Police have issued an international arrest warrant for Salah Abdeslam, 26, who authorities said fled the scene in Paris and returned to his hometown in the Brussels area the morning after the shooting. He is described as armed and dangerous.
A Belgian police official said today that authorities also have information Abdeslam is in the Brussels area.
The friends, who spoke to ABC News on the condition of anonymity due to the sensitivity of the situation, said Abdeslam called them Tuesday evening and said he is in hiding in the Brussels area but is desperately trying to get to ISIS territory in Syria.
The friends said Abdeslam told them he was in a bad situation, caught between Belgium and French officials who were hunting for him and local ISIS members he said were “watching him” and unhappy with him after he failed to detonate his suicide vest.
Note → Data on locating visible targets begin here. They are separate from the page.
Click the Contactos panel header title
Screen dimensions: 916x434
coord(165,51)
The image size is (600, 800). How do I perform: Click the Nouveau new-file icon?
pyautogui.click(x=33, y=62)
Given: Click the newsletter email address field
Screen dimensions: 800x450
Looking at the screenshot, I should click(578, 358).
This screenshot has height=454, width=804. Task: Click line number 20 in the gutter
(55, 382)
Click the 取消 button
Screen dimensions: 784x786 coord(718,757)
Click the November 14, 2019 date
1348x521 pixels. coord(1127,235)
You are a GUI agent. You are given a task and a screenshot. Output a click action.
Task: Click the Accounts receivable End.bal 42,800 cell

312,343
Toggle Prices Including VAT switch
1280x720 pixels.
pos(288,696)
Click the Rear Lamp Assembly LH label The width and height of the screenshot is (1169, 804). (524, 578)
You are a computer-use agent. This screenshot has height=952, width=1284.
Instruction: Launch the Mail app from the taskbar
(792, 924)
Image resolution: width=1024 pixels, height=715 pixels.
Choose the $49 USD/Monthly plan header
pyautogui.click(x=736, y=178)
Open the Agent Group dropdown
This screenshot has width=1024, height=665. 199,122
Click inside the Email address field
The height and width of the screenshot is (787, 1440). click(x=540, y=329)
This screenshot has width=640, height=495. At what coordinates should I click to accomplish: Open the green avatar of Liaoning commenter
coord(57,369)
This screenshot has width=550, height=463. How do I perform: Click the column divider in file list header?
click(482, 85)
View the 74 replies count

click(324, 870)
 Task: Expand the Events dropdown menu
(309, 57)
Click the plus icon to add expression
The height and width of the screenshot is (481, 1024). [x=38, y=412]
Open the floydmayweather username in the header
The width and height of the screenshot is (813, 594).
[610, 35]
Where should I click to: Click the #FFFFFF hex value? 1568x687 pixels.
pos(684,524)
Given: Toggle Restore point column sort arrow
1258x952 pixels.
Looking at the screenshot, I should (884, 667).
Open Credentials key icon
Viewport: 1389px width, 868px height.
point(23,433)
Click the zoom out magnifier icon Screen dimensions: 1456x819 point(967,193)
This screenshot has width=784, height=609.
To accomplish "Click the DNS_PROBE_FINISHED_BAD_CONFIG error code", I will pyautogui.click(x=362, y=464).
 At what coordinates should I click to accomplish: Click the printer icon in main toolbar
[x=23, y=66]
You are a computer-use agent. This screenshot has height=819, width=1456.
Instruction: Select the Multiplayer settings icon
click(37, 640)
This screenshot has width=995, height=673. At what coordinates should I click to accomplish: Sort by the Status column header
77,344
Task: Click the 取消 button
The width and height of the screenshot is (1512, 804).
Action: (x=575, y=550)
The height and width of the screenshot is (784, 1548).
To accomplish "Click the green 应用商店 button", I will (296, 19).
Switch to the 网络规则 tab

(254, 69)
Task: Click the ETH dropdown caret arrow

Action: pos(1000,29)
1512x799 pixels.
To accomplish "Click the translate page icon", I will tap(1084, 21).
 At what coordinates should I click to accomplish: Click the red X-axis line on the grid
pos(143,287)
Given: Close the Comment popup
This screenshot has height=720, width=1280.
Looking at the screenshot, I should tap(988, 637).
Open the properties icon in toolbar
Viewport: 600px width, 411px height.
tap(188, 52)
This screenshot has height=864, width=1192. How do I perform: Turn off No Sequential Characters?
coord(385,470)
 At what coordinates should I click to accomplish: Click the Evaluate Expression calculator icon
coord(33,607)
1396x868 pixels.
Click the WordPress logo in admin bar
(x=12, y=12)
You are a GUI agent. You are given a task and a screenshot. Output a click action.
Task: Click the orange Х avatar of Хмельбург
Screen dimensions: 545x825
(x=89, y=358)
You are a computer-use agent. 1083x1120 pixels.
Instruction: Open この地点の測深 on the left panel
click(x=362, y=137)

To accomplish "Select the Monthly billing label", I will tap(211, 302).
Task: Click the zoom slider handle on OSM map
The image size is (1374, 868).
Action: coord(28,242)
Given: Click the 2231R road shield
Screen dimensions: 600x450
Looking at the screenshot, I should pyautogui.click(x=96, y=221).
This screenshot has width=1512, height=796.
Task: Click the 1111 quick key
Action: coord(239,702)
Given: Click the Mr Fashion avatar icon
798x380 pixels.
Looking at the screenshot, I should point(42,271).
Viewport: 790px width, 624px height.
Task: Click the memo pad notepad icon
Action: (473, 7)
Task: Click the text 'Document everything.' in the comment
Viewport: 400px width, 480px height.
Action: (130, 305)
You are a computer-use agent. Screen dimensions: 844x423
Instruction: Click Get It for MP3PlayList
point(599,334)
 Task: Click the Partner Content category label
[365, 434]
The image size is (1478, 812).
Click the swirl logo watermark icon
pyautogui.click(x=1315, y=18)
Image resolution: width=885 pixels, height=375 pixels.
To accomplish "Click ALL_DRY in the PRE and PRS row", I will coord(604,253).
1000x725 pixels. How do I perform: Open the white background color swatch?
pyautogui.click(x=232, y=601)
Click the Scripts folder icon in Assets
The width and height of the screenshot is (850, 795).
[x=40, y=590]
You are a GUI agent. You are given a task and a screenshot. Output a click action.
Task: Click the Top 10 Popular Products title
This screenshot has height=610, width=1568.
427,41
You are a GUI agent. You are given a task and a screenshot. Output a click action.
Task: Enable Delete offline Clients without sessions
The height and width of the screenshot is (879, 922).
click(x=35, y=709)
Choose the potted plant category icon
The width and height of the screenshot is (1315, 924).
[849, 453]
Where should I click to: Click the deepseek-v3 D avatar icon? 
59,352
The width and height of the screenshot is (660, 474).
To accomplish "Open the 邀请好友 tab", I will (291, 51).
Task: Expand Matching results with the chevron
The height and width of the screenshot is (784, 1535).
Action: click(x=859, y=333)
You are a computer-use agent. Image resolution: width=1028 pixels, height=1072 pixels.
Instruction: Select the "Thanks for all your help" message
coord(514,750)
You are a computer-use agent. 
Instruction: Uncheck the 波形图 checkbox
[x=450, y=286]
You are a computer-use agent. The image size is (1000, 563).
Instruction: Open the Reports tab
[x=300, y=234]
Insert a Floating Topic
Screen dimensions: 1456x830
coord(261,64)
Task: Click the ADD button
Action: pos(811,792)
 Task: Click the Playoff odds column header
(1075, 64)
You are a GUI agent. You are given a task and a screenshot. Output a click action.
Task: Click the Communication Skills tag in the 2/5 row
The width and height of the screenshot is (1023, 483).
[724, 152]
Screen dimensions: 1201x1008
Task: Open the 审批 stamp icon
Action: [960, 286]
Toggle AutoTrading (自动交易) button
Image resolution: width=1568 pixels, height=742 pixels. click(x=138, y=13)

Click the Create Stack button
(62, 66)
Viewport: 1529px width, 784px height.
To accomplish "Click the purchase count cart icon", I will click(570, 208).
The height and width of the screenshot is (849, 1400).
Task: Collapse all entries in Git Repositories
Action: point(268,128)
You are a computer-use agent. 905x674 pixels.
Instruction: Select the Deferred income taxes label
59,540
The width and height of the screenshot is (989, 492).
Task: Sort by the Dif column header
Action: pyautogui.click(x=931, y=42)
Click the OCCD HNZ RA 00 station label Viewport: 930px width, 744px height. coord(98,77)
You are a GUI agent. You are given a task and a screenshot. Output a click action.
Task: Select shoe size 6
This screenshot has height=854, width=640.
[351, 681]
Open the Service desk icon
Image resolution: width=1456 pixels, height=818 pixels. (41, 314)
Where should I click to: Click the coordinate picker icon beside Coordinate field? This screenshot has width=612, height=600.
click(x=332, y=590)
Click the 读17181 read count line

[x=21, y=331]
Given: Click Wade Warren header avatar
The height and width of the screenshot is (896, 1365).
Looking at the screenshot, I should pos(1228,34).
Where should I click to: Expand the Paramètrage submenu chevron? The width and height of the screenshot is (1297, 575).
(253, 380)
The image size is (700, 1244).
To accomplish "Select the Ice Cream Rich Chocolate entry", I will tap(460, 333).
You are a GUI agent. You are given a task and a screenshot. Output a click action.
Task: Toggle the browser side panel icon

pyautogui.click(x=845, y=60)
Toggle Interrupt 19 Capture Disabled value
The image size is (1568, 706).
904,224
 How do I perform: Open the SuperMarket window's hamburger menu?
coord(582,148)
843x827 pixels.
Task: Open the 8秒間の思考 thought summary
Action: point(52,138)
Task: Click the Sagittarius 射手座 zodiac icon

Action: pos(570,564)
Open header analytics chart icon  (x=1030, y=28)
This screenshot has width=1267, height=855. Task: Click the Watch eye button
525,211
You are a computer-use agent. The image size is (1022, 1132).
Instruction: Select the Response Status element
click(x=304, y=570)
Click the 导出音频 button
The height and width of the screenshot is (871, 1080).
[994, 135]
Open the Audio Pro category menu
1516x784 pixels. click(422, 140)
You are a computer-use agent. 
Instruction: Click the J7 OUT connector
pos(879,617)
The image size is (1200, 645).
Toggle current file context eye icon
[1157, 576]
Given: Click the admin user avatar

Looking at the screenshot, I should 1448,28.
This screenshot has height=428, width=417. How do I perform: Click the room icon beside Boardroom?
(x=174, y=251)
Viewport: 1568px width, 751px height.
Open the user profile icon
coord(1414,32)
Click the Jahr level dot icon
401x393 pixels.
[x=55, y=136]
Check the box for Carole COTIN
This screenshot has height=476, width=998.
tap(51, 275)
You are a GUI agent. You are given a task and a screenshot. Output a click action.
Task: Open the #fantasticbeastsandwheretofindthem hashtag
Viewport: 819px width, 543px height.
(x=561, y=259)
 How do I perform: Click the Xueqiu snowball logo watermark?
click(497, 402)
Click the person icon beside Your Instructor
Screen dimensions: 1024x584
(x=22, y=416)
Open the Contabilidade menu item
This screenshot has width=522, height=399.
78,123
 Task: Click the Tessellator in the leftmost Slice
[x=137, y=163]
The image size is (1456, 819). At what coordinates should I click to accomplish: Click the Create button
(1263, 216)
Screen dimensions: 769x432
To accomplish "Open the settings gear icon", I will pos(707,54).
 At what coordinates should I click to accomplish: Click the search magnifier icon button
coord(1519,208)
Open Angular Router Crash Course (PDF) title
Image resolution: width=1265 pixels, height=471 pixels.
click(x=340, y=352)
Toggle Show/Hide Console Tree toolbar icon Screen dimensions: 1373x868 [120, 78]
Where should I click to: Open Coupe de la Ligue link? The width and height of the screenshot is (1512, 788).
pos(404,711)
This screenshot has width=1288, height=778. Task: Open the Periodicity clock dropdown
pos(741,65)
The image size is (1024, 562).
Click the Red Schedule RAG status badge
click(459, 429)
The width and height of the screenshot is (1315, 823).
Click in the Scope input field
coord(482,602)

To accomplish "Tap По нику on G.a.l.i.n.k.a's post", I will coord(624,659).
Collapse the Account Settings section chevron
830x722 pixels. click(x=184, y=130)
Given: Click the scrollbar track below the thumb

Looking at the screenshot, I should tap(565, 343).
Abdeslam insisted he played only a minor role in the attacks, but his friends said they doubted his claim of innocence. His brother told ABC News that Abdeslam was “manipulated” by the attack mastermind, Abdelhamid Abaaoud, killed in a police raid Thursday in France. Abaaoud and Abdeslam were childhood friends and were arrested when caught in a robbery in 2010, according to an Abaaoud family attorney.
Police said Abdeslam is believed to be one of the gunmen who fired indiscriminately at a series of restaurants and cafes during the Friday night massacre that in all claimed 130 lives.
The friends said Abdeslam also asked them to send apologies to his family and his brother Mohamed, who was arrested by Belgian police but later released.
Mohamed Abdeslam has publicly pleaded with his brother to turn himself in.
Salah Abdeslam worked as security guard and mechanic for the Belgium public transportation company, STIB, for about a year, but was fired for failing to show up to work on a regular basis, his colleagues told ABC News. The company confirmed the details of his employment and termination.
Since then, a variety of friends and acquaintances from the neighborhood told ABC News, Abdeslam lived on unemployment benefits and was known as a small-time drug dealer and user, stoned on hashish most days.
The last time they saw him, the friends told ABC News, was 10 days before the Paris attacks when he hosted a hashish-fueled party in a local apartment.